Why isn't strmv Blas routine supported

Hi.

I am wondering why in the BlasWrapper dtrmv is supported but strmv isn’t.

My build on an aarch64 linux from maven uses an openblas downloaded from the repo by default without me linking a system library so there is no reason for this to be unsupported as far as I can see?

Thanks

@cawthorne Actually it’s available right here:

We just made it data type agnostic.
You can access this with:
Nd4j.getBlasWrapper().level2().trmv

Hi thanks for getting back to me.

If I run this with a float data type I get:

java.lang.UnsupportedOperationException

As strmv isn’t linked at a lower level when running a cpu backend blas library:

But dtrmv works fine.

I was able to make strmv work trivially by changing 2 lines.

Would you accept a PR request to fill in all the blas and lapack routines you are missing? It would just be a simple attempt to link to the cblas_ methods.

I believe I saw posv, geev, sygvd… were missing too. These could be added as they are used in openblas too?

Definitely thanks for offering!

I am trying to use a different blas shared object library as the cpu backend. I see an openblas javacpp one is used by default. Could you summarise the steps to get an alternative one used instead? Does it require a re compile of nd4j or can it be swapped out after?

@cawthorne basically we can dynamically link against 2 different implementations (mkl and openblas) already. More about that here:

For cuda, you’ll end up needing to do something else. I wanted to check cuda after we got the CPU PR right.

I want to get the cpu arm performance libraries to work. Will have a look at the link thanks!

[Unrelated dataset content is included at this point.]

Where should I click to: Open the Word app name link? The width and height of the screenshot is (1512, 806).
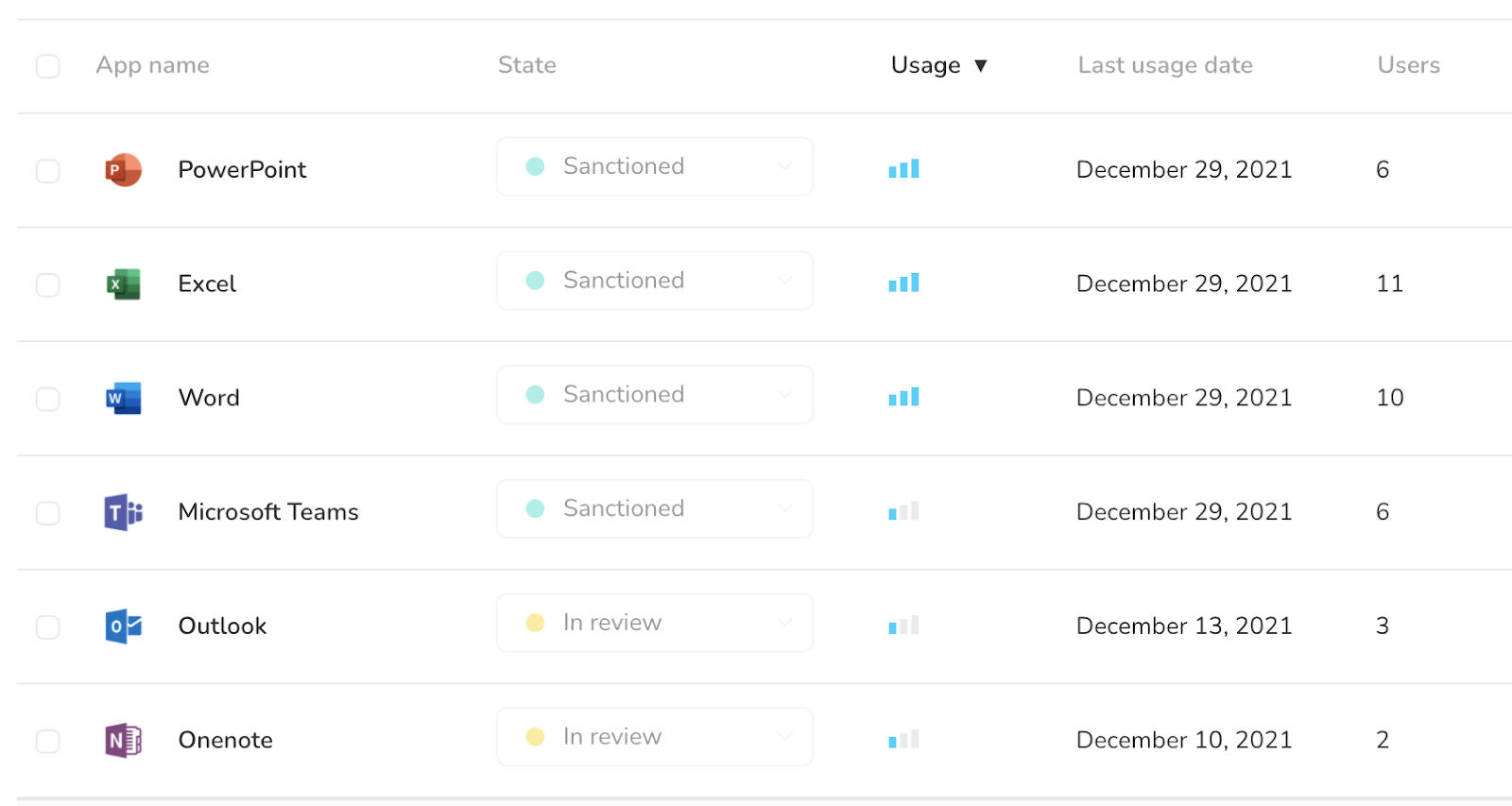click(209, 398)
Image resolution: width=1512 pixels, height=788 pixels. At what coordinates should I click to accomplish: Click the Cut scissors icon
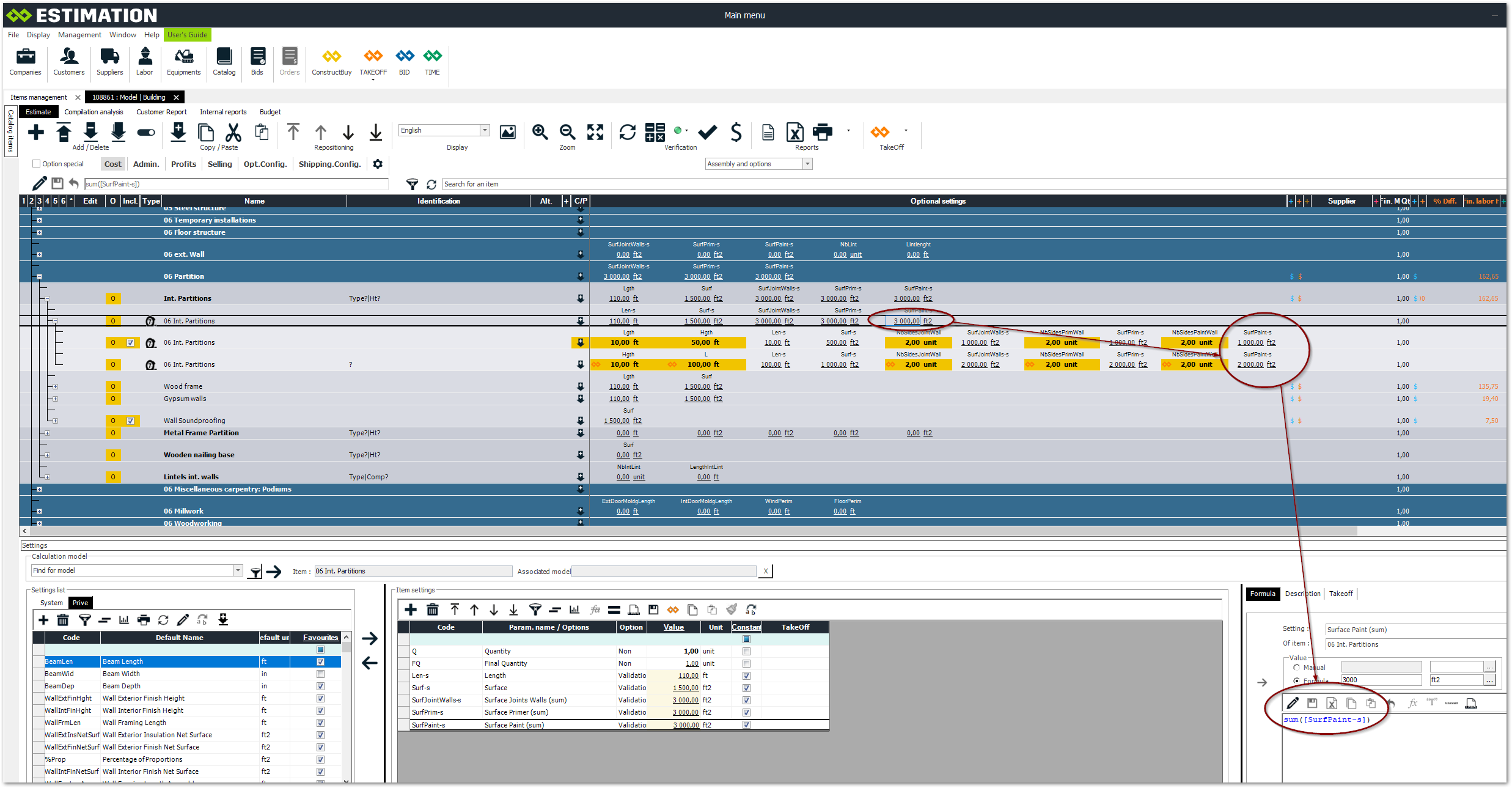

@cawthorne we might have to do that separately. We’re still working on optimizing our stack for ARM yet: Libnd4j and Pi ArmCompute additions. Strided and Padded NdArray: by quickwritereader · Pull Request #503 · KonduitAI/deeplearning4j · GitHub

We do have the openblas jars compiled for ARM. You can see an example of that here:
https://repo1.maven.org/maven2/org/bytedeco/openblas/0.3.10-1.5.4/

That will have to work for now, but I understand the use case.